The reviewer who said that the eye patch was worn to protect one eye is patently wrong. It was worn to help the astronaut block out the spacecraft cabin lights so that he could find / see the stars in the navigation eyepiece much more easily. There were two eyepieces - one a sextant and the other a scanning telescope. Only one was used at a time and only one eye could look into whichever eyepiece was being used. So, "protecting" the other would be pointless.
One of the messages radioed to the crew is from Charles Lindberg. This is extremely significant. In 1927, at the age of 25, Lindberg was the first man to cross the Atlantic in an airplane on a solo flight. At the time of the Apollo 8 flight, Lindberg was 66 years old, having been born one year before the first powered aircraft flight. Passing away in the summer of 1974, he not only lived to witness man's first steps on the moon, but every one of the Apollo missions, as well as the first soft landing on Mars (Mars 2), plus the first Jupiter flyby and the first probe to leave the solar system (Pioneer 10).
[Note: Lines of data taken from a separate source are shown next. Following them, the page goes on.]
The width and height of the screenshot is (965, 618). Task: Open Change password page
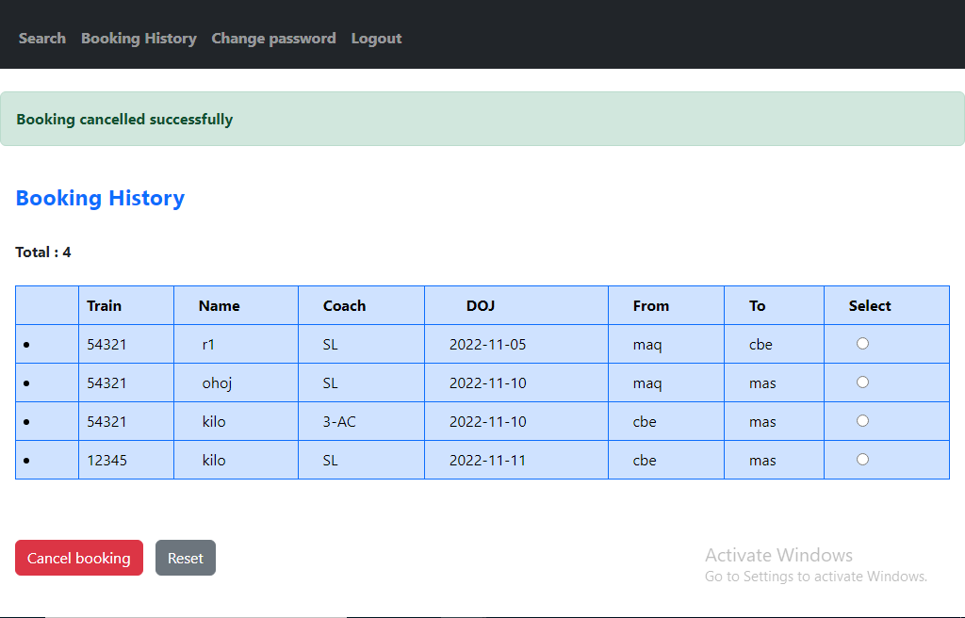(x=273, y=39)
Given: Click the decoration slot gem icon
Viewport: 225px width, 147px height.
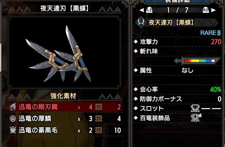Looking at the screenshot, I should click(x=195, y=108).
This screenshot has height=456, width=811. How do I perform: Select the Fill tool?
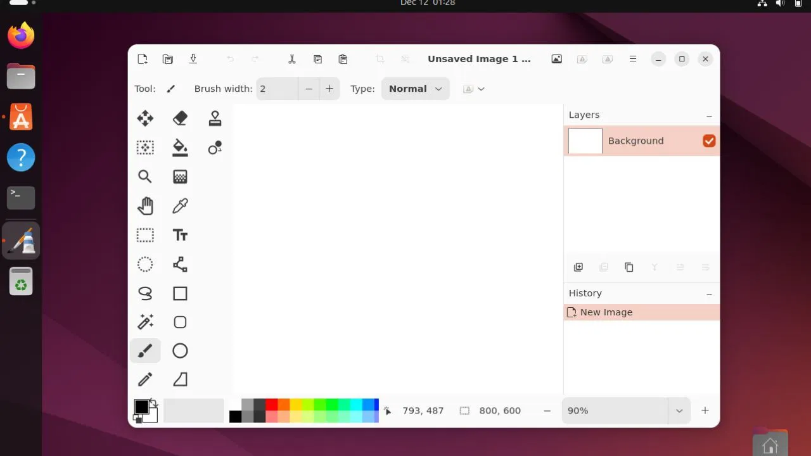click(180, 147)
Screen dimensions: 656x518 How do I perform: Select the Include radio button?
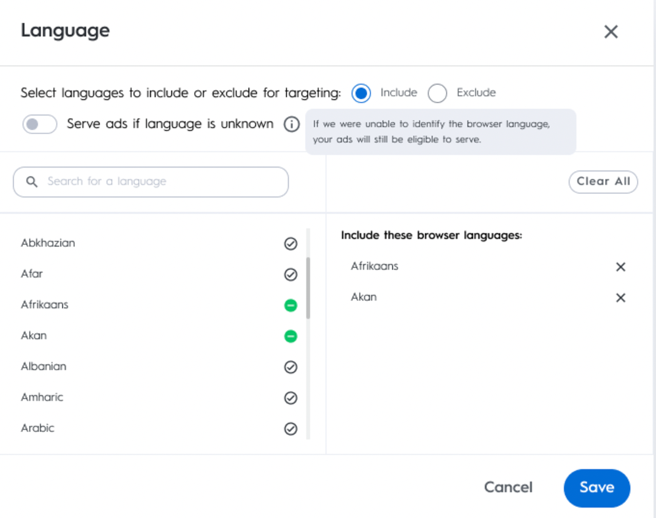(361, 93)
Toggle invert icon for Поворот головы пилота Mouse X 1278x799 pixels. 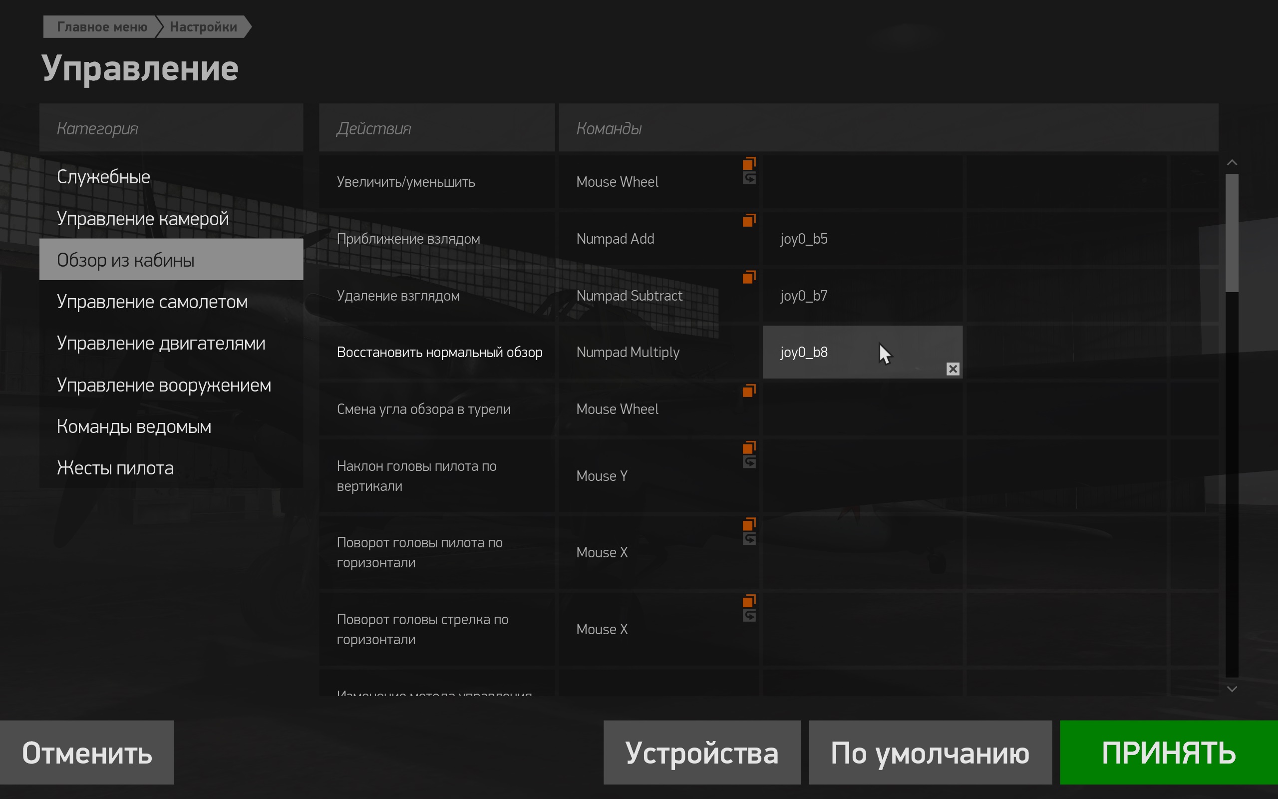coord(749,538)
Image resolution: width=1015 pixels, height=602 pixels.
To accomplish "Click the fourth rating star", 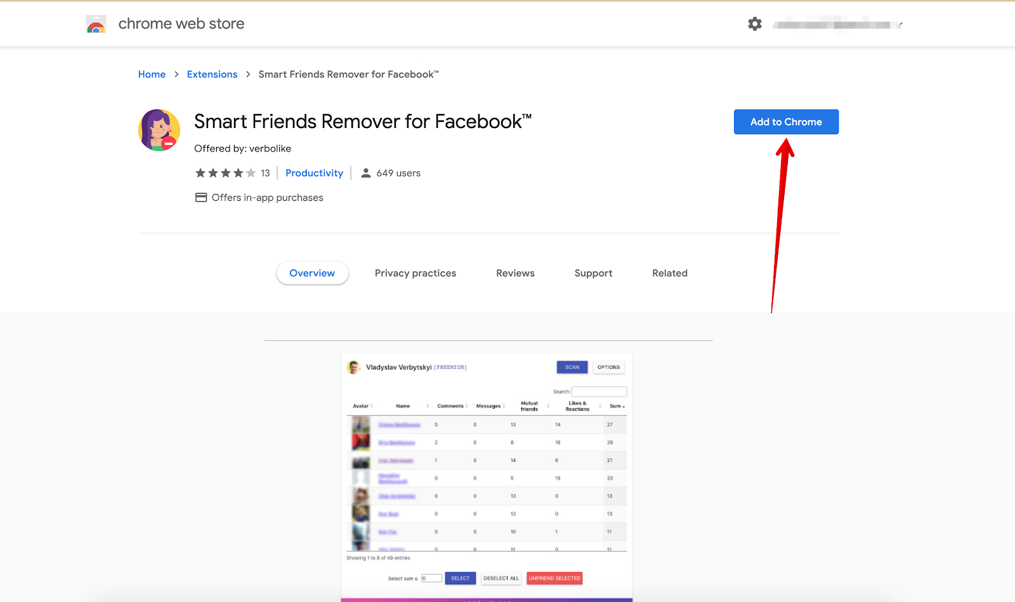I will click(238, 172).
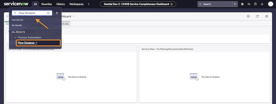
Task: Open the application scope globe icon
Action: (242, 4)
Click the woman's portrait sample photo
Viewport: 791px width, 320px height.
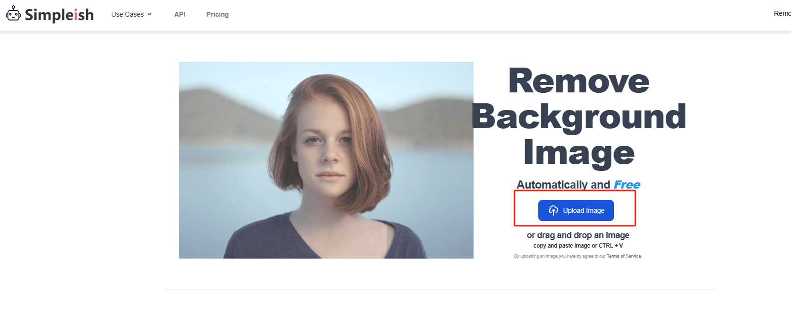pos(326,160)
The spacecraft is often shown to be slowly rotating. This was done because of the extreme differences in temperature between the shaded and the sunlit side of the ship. By rotating it prevents any one side of the ship from becoming too hot.
An important segment has the astronauts detailing how gray and colorless the moon is. All of the Earth-bound scenes in this episode are filmed in black and white, while the astronaut scenes are in color.